- Source records -
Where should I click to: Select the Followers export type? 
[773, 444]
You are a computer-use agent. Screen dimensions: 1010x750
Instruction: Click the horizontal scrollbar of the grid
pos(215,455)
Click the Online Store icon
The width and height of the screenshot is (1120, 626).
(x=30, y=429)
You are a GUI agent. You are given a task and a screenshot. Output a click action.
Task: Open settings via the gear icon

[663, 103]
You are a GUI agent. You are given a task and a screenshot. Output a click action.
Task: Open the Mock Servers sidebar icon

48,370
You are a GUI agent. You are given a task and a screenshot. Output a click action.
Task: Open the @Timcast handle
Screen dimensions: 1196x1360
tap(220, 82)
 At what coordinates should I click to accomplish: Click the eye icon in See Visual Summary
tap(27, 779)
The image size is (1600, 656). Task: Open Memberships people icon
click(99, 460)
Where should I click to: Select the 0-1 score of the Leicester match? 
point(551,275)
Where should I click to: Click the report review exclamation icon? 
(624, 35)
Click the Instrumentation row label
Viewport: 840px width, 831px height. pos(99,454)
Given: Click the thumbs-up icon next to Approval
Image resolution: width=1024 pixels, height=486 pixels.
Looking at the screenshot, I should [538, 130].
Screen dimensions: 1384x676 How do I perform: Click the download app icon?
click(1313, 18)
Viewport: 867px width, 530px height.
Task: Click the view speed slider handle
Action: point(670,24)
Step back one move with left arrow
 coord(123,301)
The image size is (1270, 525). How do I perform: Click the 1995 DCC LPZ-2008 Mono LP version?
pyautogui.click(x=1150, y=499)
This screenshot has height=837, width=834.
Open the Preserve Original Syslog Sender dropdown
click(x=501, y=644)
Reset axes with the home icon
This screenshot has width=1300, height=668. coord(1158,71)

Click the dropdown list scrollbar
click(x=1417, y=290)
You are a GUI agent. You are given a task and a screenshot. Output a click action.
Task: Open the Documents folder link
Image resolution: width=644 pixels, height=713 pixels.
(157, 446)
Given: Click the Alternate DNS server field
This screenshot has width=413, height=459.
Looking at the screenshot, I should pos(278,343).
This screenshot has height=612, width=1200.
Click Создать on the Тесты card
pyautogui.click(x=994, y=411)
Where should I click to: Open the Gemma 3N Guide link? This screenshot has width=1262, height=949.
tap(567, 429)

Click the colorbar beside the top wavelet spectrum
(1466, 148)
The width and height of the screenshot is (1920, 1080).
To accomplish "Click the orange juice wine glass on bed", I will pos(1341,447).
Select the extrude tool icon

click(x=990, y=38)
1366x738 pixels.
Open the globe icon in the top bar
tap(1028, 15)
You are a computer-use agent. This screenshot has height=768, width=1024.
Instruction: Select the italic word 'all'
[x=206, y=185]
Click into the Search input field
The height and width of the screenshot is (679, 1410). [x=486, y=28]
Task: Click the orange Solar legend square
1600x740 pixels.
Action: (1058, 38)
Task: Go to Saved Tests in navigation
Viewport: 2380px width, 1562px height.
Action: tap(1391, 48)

- ACTION ITEM -
Wherever the word "orange" occurs in the data above, copy the line it sits in.

- SOLUTION FOR THIS TASK -
To accomplish "Click the orange juice wine glass on bed", I will pos(1341,447).
Task: Click the orange Solar legend square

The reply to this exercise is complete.